## WHAT IS REQUIRED
Find and return every line of the data that contains the word "with".
* * * * * * *
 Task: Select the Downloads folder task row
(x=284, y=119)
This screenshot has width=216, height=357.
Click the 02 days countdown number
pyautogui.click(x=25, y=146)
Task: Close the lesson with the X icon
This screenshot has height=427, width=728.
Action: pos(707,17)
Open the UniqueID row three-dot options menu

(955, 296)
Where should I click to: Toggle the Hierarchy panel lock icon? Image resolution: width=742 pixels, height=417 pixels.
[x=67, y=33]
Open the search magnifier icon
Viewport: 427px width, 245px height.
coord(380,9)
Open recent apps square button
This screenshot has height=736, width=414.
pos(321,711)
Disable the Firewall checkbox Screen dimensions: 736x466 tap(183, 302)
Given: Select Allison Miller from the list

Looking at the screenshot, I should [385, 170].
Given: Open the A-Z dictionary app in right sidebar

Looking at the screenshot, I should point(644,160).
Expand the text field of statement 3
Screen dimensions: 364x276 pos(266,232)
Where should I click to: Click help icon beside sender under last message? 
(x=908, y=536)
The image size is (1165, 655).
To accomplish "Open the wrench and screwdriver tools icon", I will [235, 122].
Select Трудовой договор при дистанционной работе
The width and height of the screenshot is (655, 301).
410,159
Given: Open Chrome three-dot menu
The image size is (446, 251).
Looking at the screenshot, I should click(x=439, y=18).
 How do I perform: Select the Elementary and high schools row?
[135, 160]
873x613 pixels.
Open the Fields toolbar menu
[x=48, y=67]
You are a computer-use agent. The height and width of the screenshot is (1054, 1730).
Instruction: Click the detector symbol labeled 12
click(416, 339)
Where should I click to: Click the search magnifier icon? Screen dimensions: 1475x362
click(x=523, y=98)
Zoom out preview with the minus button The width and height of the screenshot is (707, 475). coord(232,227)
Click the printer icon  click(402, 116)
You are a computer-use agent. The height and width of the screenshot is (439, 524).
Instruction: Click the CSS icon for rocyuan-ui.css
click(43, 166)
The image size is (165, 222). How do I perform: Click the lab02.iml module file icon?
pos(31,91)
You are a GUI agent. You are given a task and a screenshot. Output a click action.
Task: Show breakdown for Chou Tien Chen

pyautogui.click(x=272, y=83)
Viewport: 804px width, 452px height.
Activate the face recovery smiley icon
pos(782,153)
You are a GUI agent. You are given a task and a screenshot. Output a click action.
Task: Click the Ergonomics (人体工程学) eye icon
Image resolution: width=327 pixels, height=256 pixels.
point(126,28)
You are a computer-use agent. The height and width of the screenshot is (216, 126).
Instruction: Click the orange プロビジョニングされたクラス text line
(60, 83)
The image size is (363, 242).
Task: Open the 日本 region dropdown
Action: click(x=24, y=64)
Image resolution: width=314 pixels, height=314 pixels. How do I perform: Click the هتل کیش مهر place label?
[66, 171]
* * * * * * *
## REPLY
Task: Close the lesson with the X icon
Zoom out preview with the minus button The width and height of the screenshot is (707, 475). coord(232,227)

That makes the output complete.